Are pleased that their privateers have been well received and provisioned in English ports. Wish to know whether that has been done because Henry has ordered it, or only because it has not been prohibited?
All that was contained in his letter of the 13th of March is already answered in a former letter sent by Arnao, courier.
French ambassador's departure from Tortosa.
The French ambassadors who had gone to Tortosa have now returned. They make no other offers save those already made on former occasions. The whole is an imposture, in order to gain time and to make them suspected by their friends. Have given an answer only in order to justify themselves before God and the world. The French ambassadors are not satisfied with the answer. Perhaps a different story will be told in France, but this is the true one.
Duke of York.
If Henry conclude the alliances and enter the league, all will assist him against him of York. Their assistance is much more powerful than that of France, which country is now engaged in the wars. Promise to induce the Pope to use his authority against him of York ; but if Henry do not enter the league the Pope will be against him.
Spanish vessels.
Henry must now decide what he will do. The suspense is very prejudicial to Spain, on many accounts, one of which is this : Being at war with France, Spanish vessels cannot enter French ports, and French vessels are not allowed to enter Spanish ports ; but the English, being at peace with both countries, carry on a commerce between Spain and France, which is highly detrimental to Spain, but highly profitable to England. If they become accustomed to this kind of commerce they will keep the negotiations in suspense for any length of time. Have therefore sent orders that all vessels leaving Spanish ports, without distinction of nationality, must give security not to carry any merchandize to French ports.
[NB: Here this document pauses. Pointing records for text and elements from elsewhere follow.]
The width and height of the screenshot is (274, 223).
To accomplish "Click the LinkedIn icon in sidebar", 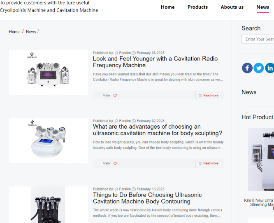I will point(270,68).
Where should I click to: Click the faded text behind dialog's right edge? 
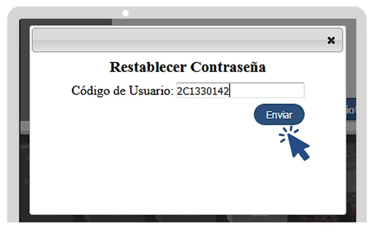click(x=351, y=154)
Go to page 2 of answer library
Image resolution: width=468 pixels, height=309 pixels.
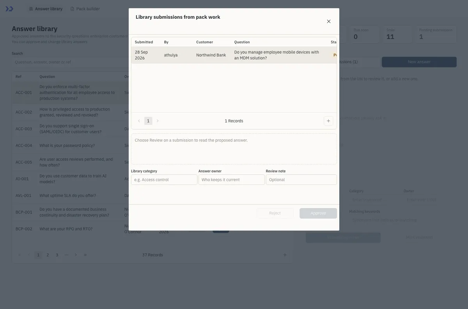(x=48, y=255)
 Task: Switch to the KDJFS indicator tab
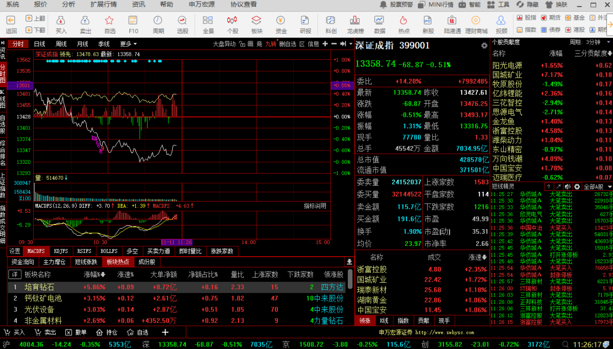[x=61, y=251]
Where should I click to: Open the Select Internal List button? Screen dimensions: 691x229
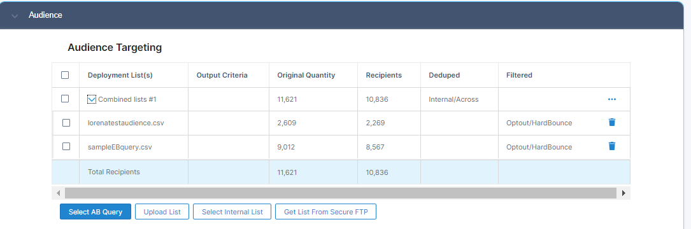232,212
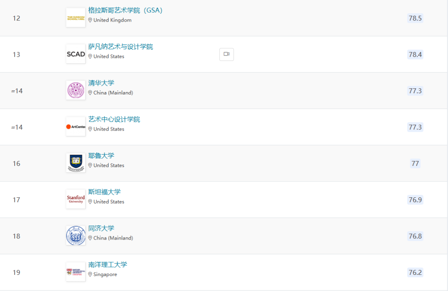Click the Glasgow School of Art logo
448x291 pixels.
[75, 18]
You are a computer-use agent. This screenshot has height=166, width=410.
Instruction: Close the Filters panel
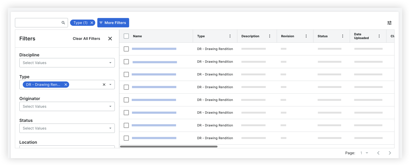click(110, 39)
A letter for the King of England is enclosed.—From the town of Almazan, 21st of June 1496.
Indorsed : "Draft of the letter to Doctor de Puebla sent by a courier from Almazan on the 21st of June 1496, to Diego Lopez de Ayala, in Fuentarabia, to be forwarded thence with the greatest care."
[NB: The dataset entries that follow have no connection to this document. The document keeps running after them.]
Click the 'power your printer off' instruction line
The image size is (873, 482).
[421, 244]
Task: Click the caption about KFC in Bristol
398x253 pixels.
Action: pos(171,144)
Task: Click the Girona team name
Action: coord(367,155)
"Diego Lopez has written that he has received the despatch, and will send it in a ship which will be ready to sail to London in six days."
Draft. Spanish. pp. 2.
21 June.
S. E. T. c. I. L. 2.
138. Ferdinand and Isabella to De Puebla.
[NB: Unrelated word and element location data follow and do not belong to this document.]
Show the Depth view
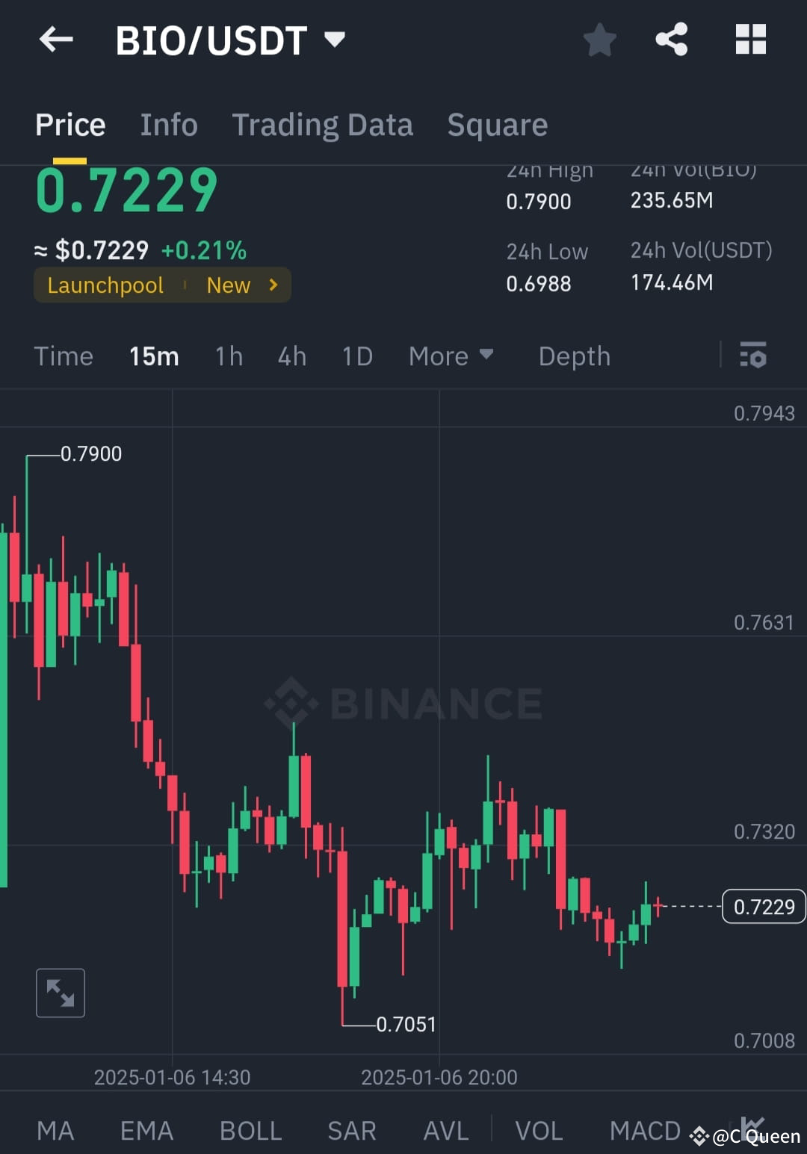 click(574, 356)
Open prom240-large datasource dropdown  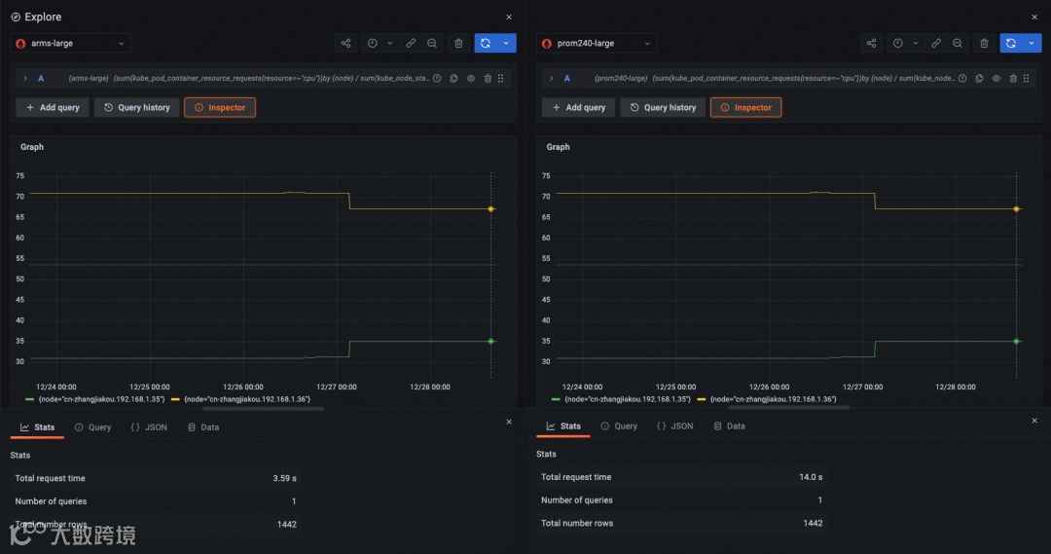(597, 43)
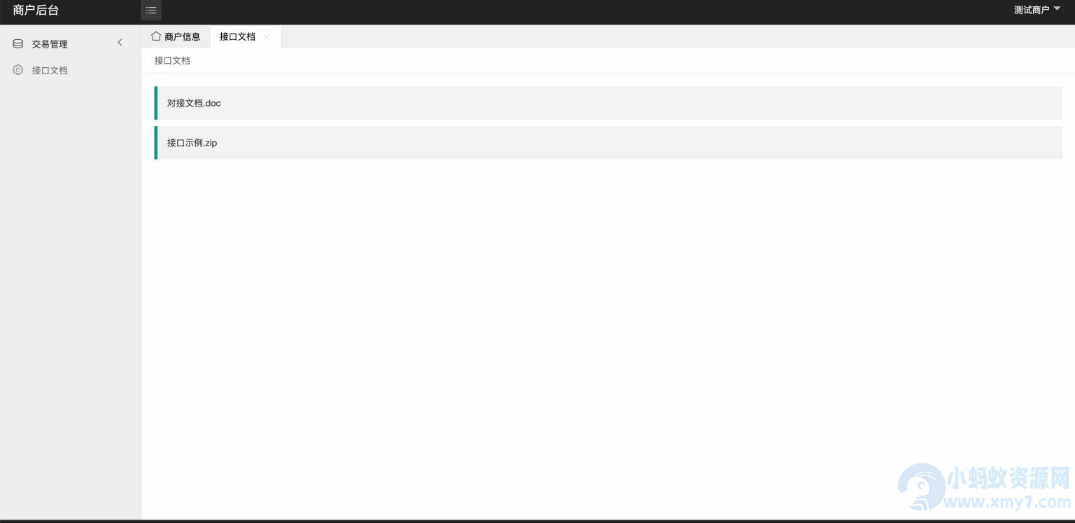Viewport: 1075px width, 523px height.
Task: Download the 接口示例.zip file
Action: (x=192, y=143)
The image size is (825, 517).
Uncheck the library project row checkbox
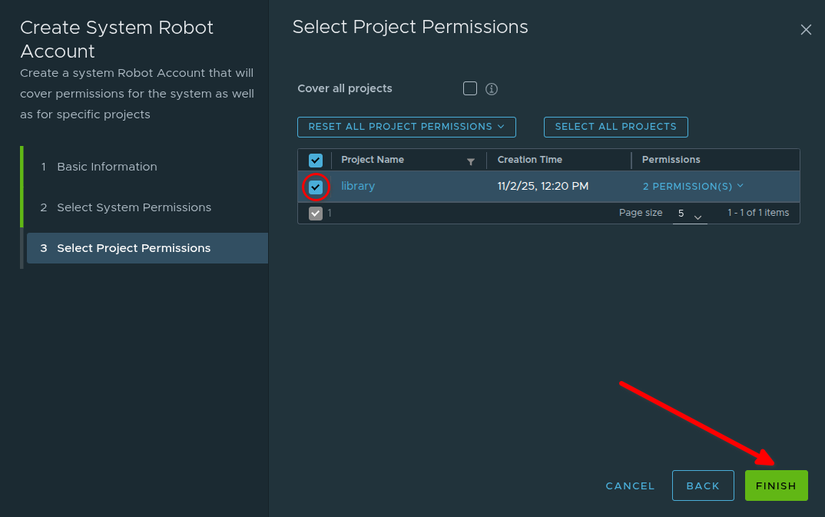pos(316,187)
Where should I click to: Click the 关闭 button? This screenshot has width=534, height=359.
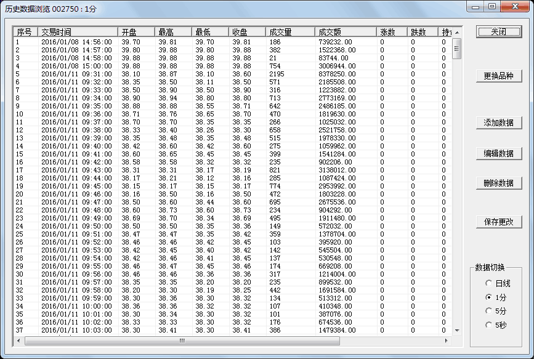(x=498, y=31)
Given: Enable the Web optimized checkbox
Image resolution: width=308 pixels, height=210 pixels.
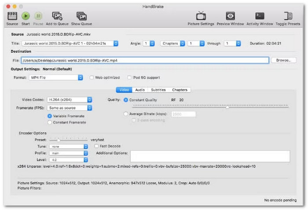Looking at the screenshot, I should 92,77.
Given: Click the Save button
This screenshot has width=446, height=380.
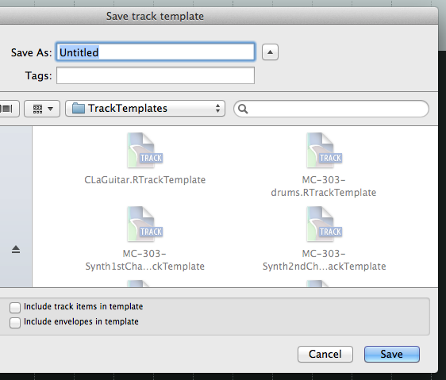Looking at the screenshot, I should click(x=392, y=354).
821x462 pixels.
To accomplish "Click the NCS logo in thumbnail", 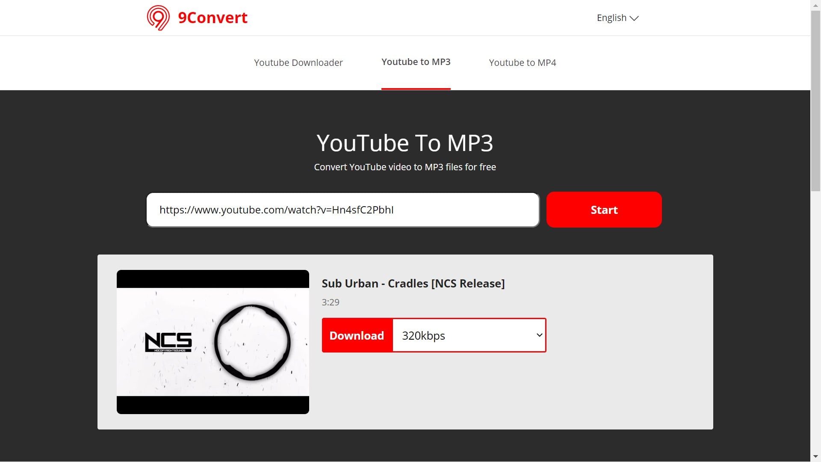I will [x=168, y=342].
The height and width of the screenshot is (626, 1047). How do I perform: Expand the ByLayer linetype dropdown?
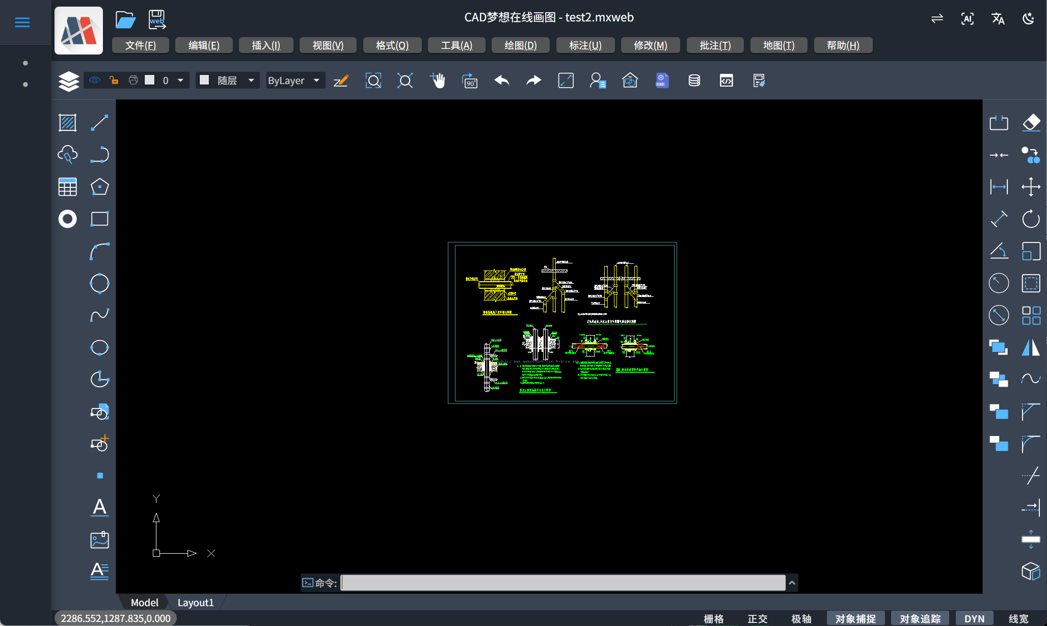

This is a portion of the despatch, dated 21st June 1496, put in cipher. It begins with the words : "y quanto alo que dezis que el Rey de Ynglaterre vos dixo que tenia buenas nuevas de los negocios de Escocia," and continues down to the end of that despatch.
Headed : "Ciphering of one article of the despatch, written the 21st June 1496. Doctor de Puebla."
Spanish. Written in the Latin numbers used as cipher. The key is extant.
26 June.
S. E. T. c. I. L. 2.
Spanish merchants.
139. Ferdinand and Isabella to Henry VII.
Spain being at war with France, Spanish merchants are not allowed to carry on any commerce with that country, but foreign merchants enter the ports of Spain, and export goods of all descriptions to French ports, to the great prejudice of them and their subjects. Have therefore ordered that this commerce should be discontinued. As among the foreign merchants who export iron, &c. to France, there are many Englishmen, Henry is begged to prohibit, under adequate penalties, the continuation of the said traffic.—No date.
Draft. Spanish. pp. 2.


  • 1. De parte de Dios e de su Soberano. The idea was at that time still entertained in Rome that the Pope was the Sovereign Lord of England. In the Libros de Berzosa at Simancas, there is a copy of a Roman state paper of this period, in which England is enumerated among the fees of the Roman see.